June 30, 2004 - Florida state court sets aside guilty plea, conviction and sentence for DUI with accident based on Mr. Kent's post-conviction motion challenging inadequate plea colloquy.
May 13, 2004 - Florida Circuit Court sets aside illegal sentence for client Brandy Edwards, based on Mr. Kent's argument that the court was limited in violation of probation proceeding to imposition of a sentence of imprisonment no greater than that which had previously been suspended. Court reduced sentence from 21 to 13 months based on this argument.
April 8, 2004 - Eleventh Circuit Agrees with Mr. Kent's Sentencing Argument for client B. D. - B. D. was convicted of making a false statement in connection with the purchase of a number of firearms, one of which was a banned AK-47 assault weapon. However the particular weapon was a "grandfathered" in pre-ban weapon. Mr. Kent argued that the sentencing commission's guidelines were inconsistent with the predicate federal statute, which makes a distinction between banned versus grandfathered assault weapons. The district court disagreed. The difference took B. D. from what would have been a probation sentence to almost three years in prison. In a published decision the Eleventh Circuit on April 8, 2004 agreed with Mr. Kent's argument.
February 2, 2004, Federal Eleventh Circuit Court of Appeals reversed mandatory life sentence imposed under drug three strikes law in cocaine conspiracy case against Mr. Kent's client Charles Coleman. Click here to read decision.
The United States District Court for the Middle District of Florida granted a motion to withdraw plea filed after the presentence investigation report had already been completed, on the basis of a claim that the original attorney for the defendant had misadvised the defendant as to the potential application of the sentencing guidelines, despite the fact that the magistrate judge had repeatedly advised the defendant during a lengthy and extensive plea colloquy that such advice of counsel was only an estimate and if it were wrong would not be a basis to withdraw his plea.

** Instructions for the task **
Reproduce the court rulings list word for word between "The United States" and "withdraw his plea.", inclusive.

** Listed records **
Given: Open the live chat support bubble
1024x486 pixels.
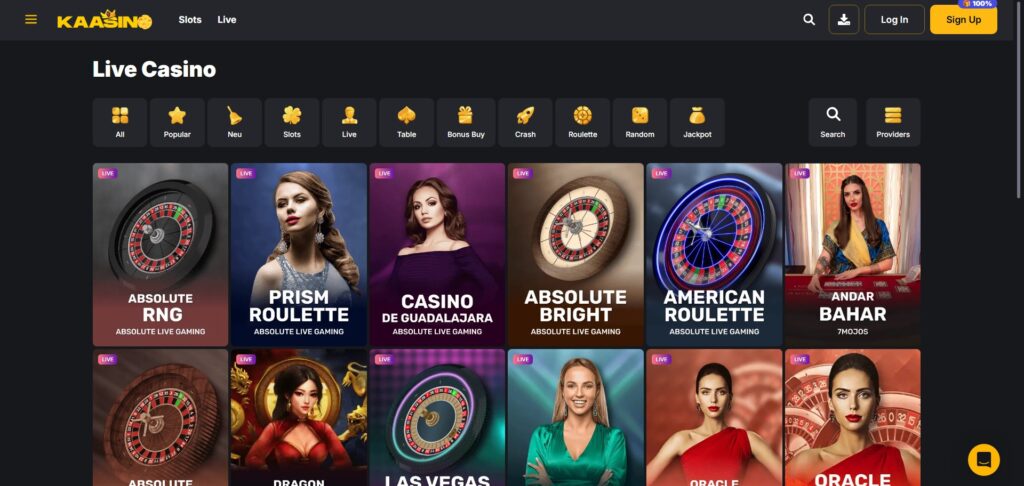Looking at the screenshot, I should coord(984,460).
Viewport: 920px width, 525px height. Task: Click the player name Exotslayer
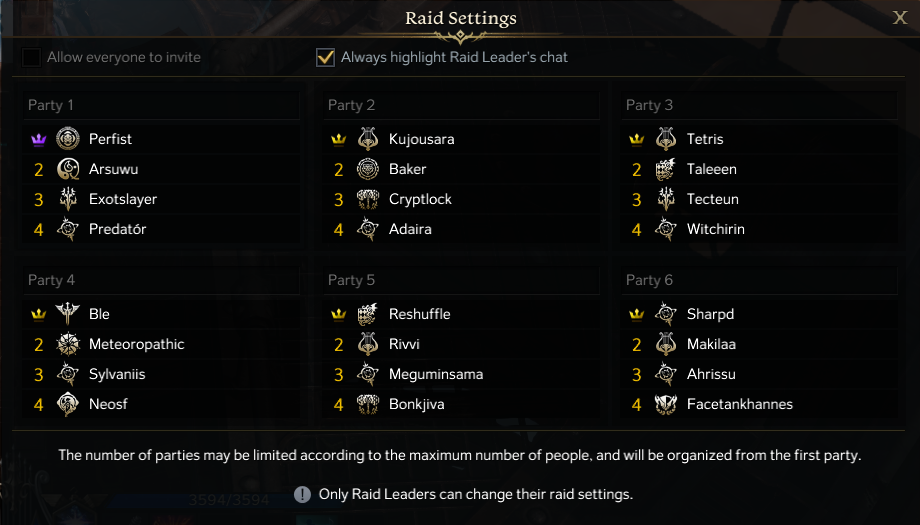point(122,199)
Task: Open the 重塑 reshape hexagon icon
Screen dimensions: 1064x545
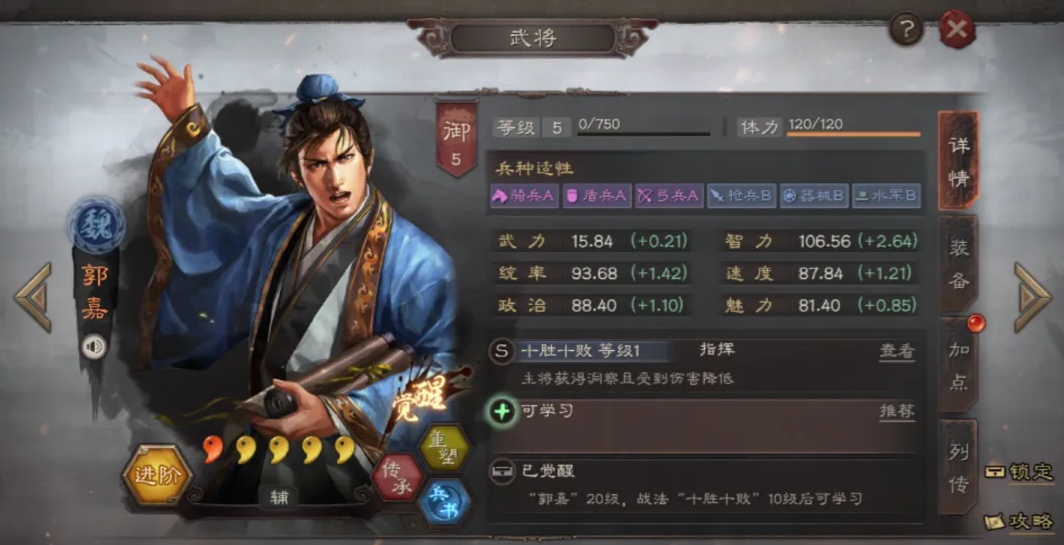Action: (x=444, y=448)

** Response **
The United States District Court for the Middle District of Florida granted a motion to withdraw plea filed after the presentence investigation report had already been completed, on the basis of a claim that the original attorney for the defendant had misadvised the defendant as to the potential application of the sentencing guidelines, despite the fact that the magistrate judge had repeatedly advised the defendant during a lengthy and extensive plea colloquy that such advice of counsel was only an estimate and if it were wrong would not be a basis to withdraw his plea.